SOURCE INFORMATION:
****************
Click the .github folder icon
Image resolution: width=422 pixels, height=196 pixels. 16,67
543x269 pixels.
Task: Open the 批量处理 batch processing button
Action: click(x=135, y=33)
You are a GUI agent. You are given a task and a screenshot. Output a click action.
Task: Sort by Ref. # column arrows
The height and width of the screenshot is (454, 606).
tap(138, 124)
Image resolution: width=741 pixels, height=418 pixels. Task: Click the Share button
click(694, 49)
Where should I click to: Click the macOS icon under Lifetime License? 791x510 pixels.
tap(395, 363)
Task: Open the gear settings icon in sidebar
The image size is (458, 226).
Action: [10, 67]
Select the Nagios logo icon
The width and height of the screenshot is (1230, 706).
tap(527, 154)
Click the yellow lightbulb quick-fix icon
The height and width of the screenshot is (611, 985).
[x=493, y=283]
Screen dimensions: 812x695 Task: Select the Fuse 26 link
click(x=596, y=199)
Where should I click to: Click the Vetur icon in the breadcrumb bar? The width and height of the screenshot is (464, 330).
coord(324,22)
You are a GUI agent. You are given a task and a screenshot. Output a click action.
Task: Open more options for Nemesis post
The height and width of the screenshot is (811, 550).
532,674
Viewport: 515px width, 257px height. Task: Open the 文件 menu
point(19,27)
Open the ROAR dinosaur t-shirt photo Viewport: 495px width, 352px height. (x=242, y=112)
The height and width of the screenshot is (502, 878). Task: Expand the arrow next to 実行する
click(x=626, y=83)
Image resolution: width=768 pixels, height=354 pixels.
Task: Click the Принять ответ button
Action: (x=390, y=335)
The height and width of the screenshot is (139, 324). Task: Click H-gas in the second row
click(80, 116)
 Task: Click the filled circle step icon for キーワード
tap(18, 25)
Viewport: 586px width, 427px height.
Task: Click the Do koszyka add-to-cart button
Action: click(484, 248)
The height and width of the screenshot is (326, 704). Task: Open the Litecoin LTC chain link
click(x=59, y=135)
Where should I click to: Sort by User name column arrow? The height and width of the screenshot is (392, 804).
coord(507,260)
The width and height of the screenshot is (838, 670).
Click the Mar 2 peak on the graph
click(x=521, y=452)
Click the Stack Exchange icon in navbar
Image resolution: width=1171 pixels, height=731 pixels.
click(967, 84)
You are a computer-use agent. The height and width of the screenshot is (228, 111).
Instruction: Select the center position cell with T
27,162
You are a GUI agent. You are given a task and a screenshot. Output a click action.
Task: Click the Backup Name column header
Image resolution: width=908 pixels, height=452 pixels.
****************
ASSIGNMENT:
Give back each line above precisely as it stands.

RESULT:
Click the .github folder icon
Image resolution: width=422 pixels, height=196 pixels. 16,67
543x269 pixels.
Task: Open the 批量处理 batch processing button
Action: click(x=135, y=33)
You are a GUI agent. You are given a task and a screenshot. Output a click action.
Task: Sort by Ref. # column arrows
The height and width of the screenshot is (454, 606).
tap(138, 124)
Image resolution: width=741 pixels, height=418 pixels. Task: Click the Share button
click(694, 49)
Where should I click to: Click the macOS icon under Lifetime License? 791x510 pixels.
tap(395, 363)
Task: Open the gear settings icon in sidebar
The image size is (458, 226).
Action: [10, 67]
Select the Nagios logo icon
The width and height of the screenshot is (1230, 706).
tap(527, 154)
Click the yellow lightbulb quick-fix icon
The height and width of the screenshot is (611, 985).
[x=493, y=283]
Screen dimensions: 812x695 Task: Select the Fuse 26 link
click(x=596, y=199)
Where should I click to: Click the Vetur icon in the breadcrumb bar? The width and height of the screenshot is (464, 330).
coord(324,22)
You are a GUI agent. You are given a task and a screenshot. Output a click action.
Task: Open more options for Nemesis post
The height and width of the screenshot is (811, 550).
532,674
Viewport: 515px width, 257px height. Task: Open the 文件 menu
point(19,27)
Open the ROAR dinosaur t-shirt photo Viewport: 495px width, 352px height. (x=242, y=112)
The height and width of the screenshot is (502, 878). Task: Expand the arrow next to 実行する
click(x=626, y=83)
Image resolution: width=768 pixels, height=354 pixels.
Task: Click the Принять ответ button
Action: (x=390, y=335)
The height and width of the screenshot is (139, 324). Task: Click H-gas in the second row
click(80, 116)
 Task: Click the filled circle step icon for キーワード
tap(18, 25)
Viewport: 586px width, 427px height.
Task: Click the Do koszyka add-to-cart button
Action: click(484, 248)
The height and width of the screenshot is (326, 704). Task: Open the Litecoin LTC chain link
click(x=59, y=135)
Where should I click to: Sort by User name column arrow? The height and width of the screenshot is (392, 804).
coord(507,260)
The width and height of the screenshot is (838, 670).
Click the Mar 2 peak on the graph
click(x=521, y=452)
Click the Stack Exchange icon in navbar
Image resolution: width=1171 pixels, height=731 pixels.
click(967, 84)
You are a computer-use agent. The height and width of the screenshot is (228, 111).
Instruction: Select the center position cell with T
27,162
You are a GUI agent. You are given a task and a screenshot. Output a click action.
Task: Click the Backup Name column header
Image resolution: width=908 pixels, height=452 pixels.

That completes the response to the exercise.